Start of WORKING DATA
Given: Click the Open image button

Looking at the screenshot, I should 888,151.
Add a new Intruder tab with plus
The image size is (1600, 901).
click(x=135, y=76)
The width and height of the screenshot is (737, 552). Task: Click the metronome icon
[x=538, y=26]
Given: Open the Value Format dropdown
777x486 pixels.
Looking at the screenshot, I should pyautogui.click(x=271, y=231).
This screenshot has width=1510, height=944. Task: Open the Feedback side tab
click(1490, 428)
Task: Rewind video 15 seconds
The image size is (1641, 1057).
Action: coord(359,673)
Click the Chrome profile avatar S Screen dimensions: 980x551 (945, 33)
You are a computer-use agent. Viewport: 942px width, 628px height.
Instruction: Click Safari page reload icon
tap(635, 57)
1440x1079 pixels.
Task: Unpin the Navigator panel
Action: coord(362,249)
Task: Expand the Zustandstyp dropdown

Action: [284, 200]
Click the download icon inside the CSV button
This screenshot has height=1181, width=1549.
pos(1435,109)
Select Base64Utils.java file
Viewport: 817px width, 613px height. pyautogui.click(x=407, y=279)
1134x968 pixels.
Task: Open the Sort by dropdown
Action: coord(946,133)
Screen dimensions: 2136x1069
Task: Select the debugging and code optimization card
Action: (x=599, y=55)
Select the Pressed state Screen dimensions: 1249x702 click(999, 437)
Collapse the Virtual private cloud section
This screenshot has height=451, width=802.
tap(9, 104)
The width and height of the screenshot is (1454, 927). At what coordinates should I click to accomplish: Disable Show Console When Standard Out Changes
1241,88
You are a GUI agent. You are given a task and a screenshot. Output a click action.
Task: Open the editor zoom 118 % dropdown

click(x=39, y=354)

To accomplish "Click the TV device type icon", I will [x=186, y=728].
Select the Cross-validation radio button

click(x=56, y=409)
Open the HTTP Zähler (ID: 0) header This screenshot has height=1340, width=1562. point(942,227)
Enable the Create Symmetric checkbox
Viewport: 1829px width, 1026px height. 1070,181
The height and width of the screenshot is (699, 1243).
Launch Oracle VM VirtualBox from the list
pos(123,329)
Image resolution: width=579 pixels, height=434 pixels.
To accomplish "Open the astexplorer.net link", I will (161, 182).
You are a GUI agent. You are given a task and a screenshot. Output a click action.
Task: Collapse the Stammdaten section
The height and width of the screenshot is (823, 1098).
End of WORKING DATA
WHAT YOU ARE ASKED TO DO. Please go through the data above and copy every line that has the word "will".

ANSWER FOR THIS EXERCISE.
To accomplish "Click the TV device type icon", I will [x=186, y=728].
To accomplish "Open the astexplorer.net link", I will (161, 182).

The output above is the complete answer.